:: ABOUT THIS TASK ::
Your answer must be every line of the data that contains "Given".

:: INFORMATION ::
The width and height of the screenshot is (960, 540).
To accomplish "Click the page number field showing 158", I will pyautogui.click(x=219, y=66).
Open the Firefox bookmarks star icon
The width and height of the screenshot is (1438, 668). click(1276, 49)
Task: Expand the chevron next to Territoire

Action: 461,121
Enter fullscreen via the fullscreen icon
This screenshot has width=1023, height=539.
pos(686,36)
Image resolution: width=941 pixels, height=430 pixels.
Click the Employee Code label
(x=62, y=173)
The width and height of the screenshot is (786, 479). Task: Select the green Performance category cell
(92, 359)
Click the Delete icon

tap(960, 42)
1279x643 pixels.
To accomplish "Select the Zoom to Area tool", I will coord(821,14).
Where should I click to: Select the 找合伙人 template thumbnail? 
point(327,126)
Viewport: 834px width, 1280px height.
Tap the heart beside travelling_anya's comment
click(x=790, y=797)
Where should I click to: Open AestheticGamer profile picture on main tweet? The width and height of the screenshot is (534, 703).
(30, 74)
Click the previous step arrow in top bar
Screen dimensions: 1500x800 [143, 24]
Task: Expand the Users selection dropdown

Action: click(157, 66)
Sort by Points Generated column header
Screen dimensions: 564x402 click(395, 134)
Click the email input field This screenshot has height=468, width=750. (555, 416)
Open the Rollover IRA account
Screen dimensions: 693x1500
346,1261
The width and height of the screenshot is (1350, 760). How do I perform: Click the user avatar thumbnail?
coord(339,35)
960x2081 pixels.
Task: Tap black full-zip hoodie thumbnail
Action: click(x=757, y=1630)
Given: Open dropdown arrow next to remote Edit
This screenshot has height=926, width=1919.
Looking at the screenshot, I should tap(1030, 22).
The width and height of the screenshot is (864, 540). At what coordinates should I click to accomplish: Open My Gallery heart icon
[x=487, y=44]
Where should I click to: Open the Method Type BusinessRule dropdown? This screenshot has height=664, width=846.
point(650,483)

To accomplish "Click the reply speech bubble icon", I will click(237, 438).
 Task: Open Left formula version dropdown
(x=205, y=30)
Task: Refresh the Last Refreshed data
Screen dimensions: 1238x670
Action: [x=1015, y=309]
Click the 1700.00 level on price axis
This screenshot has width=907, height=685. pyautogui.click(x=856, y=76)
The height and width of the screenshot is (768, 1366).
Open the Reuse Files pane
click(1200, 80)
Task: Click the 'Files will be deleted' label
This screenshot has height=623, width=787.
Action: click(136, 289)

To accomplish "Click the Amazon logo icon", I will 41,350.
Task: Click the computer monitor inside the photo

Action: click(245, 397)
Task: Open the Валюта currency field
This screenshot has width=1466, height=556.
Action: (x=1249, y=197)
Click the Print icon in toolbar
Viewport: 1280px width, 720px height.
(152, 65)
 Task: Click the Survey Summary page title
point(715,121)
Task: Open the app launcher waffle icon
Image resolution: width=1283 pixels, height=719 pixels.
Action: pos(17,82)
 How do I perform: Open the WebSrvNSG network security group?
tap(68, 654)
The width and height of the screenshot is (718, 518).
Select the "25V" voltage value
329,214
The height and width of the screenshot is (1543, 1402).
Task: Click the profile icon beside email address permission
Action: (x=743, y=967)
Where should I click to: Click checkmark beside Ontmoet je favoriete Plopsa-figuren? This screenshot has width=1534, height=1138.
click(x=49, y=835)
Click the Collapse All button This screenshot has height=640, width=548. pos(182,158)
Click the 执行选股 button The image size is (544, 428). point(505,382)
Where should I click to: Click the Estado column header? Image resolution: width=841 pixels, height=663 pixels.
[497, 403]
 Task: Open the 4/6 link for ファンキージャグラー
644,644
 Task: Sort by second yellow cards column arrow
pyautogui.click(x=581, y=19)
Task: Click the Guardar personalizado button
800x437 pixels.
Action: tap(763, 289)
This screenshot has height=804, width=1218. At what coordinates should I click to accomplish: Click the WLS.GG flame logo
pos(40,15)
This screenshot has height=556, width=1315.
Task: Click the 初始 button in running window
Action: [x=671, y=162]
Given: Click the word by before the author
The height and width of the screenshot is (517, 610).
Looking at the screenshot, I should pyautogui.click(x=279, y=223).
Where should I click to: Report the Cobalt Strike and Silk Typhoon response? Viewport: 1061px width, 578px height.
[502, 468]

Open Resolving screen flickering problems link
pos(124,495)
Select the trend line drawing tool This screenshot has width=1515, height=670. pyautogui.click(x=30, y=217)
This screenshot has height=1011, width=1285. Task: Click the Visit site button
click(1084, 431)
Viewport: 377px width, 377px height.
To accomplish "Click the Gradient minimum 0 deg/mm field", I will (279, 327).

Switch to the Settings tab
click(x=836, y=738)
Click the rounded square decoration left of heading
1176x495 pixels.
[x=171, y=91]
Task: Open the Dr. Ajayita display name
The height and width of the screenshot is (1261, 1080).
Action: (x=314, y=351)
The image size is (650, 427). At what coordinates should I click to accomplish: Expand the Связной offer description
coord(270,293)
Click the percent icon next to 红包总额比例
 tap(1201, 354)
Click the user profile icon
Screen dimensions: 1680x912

:: WRITTEN SOLUTION ::
Given: Open dropdown arrow next to remote Edit
Given: Click the word by before the author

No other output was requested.